1. In deze uitspraak beoordeelt de rechtbank het beroep van eiser tegen de beslissing van de minister om eiser geen aanvullende beurs toe te kennen op grond van de Wet studiefinanciering 2000 (Wsf 2000) voor de periode september tot en met december 2021 en om hem geen studentenreisproduct toe te kennen op grond van de Wsf 2000 voor de periode oktober tot en met december 2021.
1.1.
De minister heeft de aanvraag van eiser om hem studiefinanciering toe te kennen met het besluit van 15 november 2021 afgewezen. Met het bestreden besluit van 27 januari 2022 op het bezwaar van eiser is de minister bij de afwijzing gebleven.
1.2.
Eiser heeft tegen het bestreden besluit beroep ingesteld en vervolgens een aanvullend beroepschrift ingediend.
1.3.
De minister heeft daarop gereageerd met een verweerschrift.
1.4.
De rechtbank heeft het beroep op 15 februari 2023 op zitting behandeld. Eiser is verschenen, bijgestaan door zijn gemachtigde. De minister heeft zich laten vertegenwoordigen door zijn gemachtigde.

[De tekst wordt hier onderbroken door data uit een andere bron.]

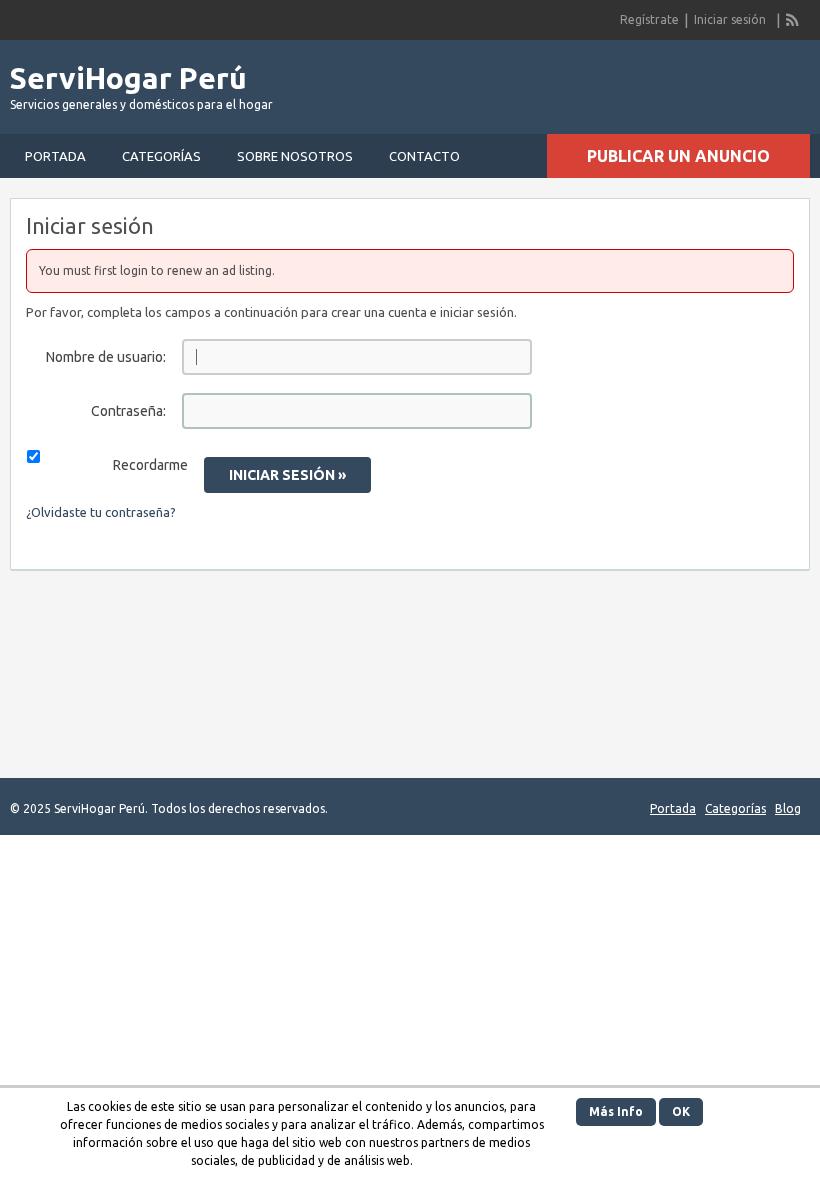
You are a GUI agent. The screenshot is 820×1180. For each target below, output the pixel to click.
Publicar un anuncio (678, 156)
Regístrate (649, 19)
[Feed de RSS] (793, 20)
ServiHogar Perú (128, 78)
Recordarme (150, 465)
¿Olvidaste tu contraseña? (101, 512)
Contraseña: (128, 411)
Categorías (161, 156)
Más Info (616, 1111)
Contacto (424, 156)
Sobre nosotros (295, 156)
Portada (55, 156)
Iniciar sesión (730, 19)
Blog (788, 808)
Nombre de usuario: (106, 357)
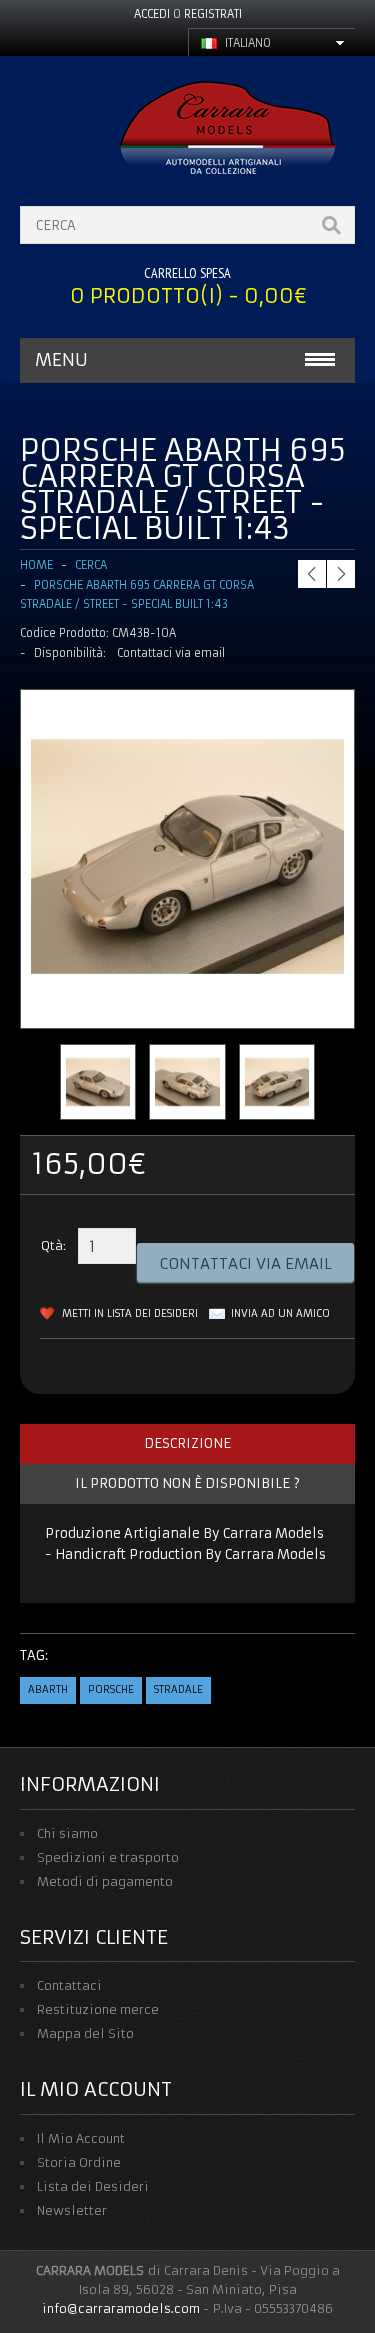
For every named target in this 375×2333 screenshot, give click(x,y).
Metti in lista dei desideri (130, 1313)
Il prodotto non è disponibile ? (187, 1483)
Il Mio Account (81, 2138)
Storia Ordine (79, 2162)
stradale (178, 1689)
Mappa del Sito (85, 2033)
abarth (48, 1689)
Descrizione (187, 1443)
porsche (111, 1689)
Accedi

Totstandkoming van het besluit

2. Eiser is afkomstig uit Bulgarije en daarmee onderdaan van één van de lidstaten van de Europese Unie (EU). Hij volgt de voltijd hbo-bacheloropleiding ICT aan de Fontys Hogeschool in Eindhoven (Fontys). Op 19 september 2021 heeft eiser een aanvraag ingediend voor de hiervoor onder 1. genoemde voorzieningen.
2.1.
Eiser vindt dat hij voor deze voorzieningen in aanmerking komt, allereerst als migrerend werknemer (in de zin van het Unierecht). Eiser wijst erop dat hij in het kader van zijn hbo-opleiding in de periode van 30 augustus 2021 tot en met 21 januari 2022 stage heeft gelopen bij Bosch Security Systems B.V. in Eindhoven (Bosch). Eiser heeft in de periode van september tot en met december 2021 per maand 165 uren aan deze stage besteed. Bosch is met eiser een stagevergoeding van € 400 bruto per maand overeengekomen. Ook als eiser geen migrerend werknemer is, dan vindt hij dat hij als economisch niet-actieve burger recht heeft op de door hem aangevraagde voorzieningen.
2.2.
De minister vindt dat eiser niet in aanmerking komt voor de door hem aangevraagde voorzieningen. Uit de overgelegde stageovereenkomst blijkt dat het leerdoel van deze stage vooropstaat en niet zozeer de productieve arbeid of economische meerwaarde voor Bosch. Dit wordt bevestigd door het feit dat de overeenkomst van korte duur is tegen een geringe vergoeding. Een verklaring van de stageverlener waaruit blijkt van welke activiteiten er sprake was, is niet overgelegd. Als economisch niet-actieve burger heeft eiser enkel recht op collegekrediet dat hij op aanvraag kan ontvangen. De overige onderdelen van de studiefinanciering vallen daar niet onder, zoals eerder in de rechtspraak is uitgemaakt. [1]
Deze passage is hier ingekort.